WRITTEN EXERCISE:
Copy the lines from the one containing "location of next." through the one containing "What do you see at coordinates (1113, 568)", inclusive, and change every "Where is" to "Find" while leaving everything else unchanged.

RECORD EXCERPTS:
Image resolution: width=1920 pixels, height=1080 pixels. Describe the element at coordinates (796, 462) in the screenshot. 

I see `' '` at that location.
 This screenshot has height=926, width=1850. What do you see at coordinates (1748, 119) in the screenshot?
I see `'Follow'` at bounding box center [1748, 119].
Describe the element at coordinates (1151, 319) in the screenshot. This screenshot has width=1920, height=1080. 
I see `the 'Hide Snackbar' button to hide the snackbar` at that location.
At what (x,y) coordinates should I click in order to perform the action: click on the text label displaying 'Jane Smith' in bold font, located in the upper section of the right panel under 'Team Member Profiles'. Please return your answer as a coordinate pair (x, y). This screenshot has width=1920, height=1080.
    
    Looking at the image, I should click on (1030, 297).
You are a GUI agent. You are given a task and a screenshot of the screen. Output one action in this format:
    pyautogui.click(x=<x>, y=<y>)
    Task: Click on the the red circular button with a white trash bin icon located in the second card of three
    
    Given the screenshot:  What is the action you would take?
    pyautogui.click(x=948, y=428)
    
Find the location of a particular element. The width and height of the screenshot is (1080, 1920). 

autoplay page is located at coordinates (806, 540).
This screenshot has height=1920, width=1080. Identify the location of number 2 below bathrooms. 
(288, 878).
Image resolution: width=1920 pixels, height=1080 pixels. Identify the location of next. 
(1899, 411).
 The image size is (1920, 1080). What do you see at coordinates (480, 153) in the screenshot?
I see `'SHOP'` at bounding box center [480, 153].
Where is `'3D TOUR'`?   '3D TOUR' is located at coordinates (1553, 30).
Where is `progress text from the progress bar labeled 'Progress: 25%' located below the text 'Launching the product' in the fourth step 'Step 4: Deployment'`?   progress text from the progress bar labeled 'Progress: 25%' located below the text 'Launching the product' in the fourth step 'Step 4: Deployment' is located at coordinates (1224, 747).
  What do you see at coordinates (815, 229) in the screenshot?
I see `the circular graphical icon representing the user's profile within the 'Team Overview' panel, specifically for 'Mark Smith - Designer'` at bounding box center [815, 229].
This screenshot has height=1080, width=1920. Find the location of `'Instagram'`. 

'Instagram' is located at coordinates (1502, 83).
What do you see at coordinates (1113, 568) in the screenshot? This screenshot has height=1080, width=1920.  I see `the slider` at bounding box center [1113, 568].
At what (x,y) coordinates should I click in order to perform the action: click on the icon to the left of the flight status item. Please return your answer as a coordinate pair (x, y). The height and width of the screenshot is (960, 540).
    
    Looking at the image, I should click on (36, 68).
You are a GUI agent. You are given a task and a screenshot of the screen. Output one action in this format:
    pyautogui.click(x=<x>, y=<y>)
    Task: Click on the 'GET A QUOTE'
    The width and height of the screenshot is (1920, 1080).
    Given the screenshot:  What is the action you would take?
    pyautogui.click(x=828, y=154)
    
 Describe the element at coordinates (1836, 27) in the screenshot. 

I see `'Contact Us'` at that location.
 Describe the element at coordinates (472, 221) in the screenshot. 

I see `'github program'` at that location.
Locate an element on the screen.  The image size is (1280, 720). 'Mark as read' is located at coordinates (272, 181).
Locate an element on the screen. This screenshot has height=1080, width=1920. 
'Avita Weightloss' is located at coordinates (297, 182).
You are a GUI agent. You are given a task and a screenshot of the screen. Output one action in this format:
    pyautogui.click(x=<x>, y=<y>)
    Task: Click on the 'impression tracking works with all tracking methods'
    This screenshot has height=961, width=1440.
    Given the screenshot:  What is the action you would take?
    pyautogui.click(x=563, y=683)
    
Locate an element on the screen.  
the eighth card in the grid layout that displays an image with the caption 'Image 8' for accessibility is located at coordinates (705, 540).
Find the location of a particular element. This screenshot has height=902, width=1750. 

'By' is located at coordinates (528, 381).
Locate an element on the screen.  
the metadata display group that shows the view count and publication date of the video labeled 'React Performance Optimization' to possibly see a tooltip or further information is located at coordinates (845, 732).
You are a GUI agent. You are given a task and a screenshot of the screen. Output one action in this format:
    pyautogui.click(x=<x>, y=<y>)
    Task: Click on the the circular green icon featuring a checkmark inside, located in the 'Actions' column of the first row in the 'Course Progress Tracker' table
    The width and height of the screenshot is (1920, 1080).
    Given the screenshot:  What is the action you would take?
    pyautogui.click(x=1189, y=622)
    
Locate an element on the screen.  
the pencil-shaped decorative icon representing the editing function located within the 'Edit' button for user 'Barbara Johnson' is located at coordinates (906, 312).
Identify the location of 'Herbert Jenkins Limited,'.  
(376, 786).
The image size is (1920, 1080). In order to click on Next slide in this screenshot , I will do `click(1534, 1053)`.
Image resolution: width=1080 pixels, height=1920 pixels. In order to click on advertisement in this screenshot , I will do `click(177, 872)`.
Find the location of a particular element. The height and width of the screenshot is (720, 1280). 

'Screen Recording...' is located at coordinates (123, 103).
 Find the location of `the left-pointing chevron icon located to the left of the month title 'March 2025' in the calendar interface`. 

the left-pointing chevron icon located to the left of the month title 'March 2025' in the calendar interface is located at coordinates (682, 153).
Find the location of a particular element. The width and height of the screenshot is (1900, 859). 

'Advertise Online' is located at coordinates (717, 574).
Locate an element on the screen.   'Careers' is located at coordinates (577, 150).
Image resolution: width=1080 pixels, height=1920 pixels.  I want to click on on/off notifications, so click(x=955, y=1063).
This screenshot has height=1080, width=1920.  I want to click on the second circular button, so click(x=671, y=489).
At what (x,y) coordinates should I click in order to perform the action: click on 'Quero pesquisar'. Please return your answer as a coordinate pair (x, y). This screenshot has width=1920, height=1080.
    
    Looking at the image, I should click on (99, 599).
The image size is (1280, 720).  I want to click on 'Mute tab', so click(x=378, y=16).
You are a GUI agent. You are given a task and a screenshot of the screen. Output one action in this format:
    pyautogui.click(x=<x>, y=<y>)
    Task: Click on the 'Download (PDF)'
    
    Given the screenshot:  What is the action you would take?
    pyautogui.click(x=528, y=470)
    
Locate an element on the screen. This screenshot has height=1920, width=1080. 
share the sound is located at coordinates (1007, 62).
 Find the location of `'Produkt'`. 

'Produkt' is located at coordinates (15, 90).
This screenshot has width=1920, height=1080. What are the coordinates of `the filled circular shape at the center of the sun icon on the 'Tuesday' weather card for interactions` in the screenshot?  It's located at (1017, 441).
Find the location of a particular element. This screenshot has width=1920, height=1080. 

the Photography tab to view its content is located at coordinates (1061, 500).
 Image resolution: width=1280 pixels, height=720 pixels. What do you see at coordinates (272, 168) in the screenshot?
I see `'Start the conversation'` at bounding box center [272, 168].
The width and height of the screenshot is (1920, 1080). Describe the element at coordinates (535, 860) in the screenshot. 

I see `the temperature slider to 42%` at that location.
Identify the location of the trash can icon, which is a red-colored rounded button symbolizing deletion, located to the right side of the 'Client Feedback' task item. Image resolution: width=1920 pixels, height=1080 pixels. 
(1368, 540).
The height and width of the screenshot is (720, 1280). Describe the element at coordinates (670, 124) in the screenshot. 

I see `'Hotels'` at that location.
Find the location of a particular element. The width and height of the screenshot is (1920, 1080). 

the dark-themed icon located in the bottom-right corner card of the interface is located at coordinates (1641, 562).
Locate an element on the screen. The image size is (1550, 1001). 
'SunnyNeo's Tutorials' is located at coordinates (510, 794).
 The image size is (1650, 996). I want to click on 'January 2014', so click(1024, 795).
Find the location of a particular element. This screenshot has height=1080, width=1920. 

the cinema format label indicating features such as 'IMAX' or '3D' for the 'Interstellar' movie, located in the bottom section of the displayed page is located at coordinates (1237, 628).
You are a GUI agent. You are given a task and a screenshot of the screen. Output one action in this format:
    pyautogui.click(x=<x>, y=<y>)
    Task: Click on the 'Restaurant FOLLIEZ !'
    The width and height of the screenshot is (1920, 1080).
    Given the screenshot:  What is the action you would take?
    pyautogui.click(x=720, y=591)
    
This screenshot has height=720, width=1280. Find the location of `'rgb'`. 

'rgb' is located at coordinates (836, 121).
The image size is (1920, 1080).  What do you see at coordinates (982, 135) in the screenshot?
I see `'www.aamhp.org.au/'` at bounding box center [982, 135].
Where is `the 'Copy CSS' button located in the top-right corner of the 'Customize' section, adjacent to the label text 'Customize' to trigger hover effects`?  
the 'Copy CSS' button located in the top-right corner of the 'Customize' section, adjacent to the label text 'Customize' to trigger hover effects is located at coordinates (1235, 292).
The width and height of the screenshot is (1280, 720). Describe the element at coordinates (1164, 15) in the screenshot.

ANSWER TO THIS TASK:
Image resolution: width=1920 pixels, height=1080 pixels. Identify the location of next. 
(1899, 411).
 The image size is (1920, 1080). What do you see at coordinates (480, 153) in the screenshot?
I see `'SHOP'` at bounding box center [480, 153].
Find `'3D TOUR'`?   '3D TOUR' is located at coordinates (1553, 30).
Find `progress text from the progress bar labeled 'Progress: 25%' located below the text 'Launching the product' in the fourth step 'Step 4: Deployment'`?   progress text from the progress bar labeled 'Progress: 25%' located below the text 'Launching the product' in the fourth step 'Step 4: Deployment' is located at coordinates (1224, 747).
  What do you see at coordinates (815, 229) in the screenshot?
I see `the circular graphical icon representing the user's profile within the 'Team Overview' panel, specifically for 'Mark Smith - Designer'` at bounding box center [815, 229].
This screenshot has height=1080, width=1920. Find the location of `'Instagram'`. 

'Instagram' is located at coordinates (1502, 83).
What do you see at coordinates (1113, 568) in the screenshot? This screenshot has height=1080, width=1920.  I see `the slider` at bounding box center [1113, 568].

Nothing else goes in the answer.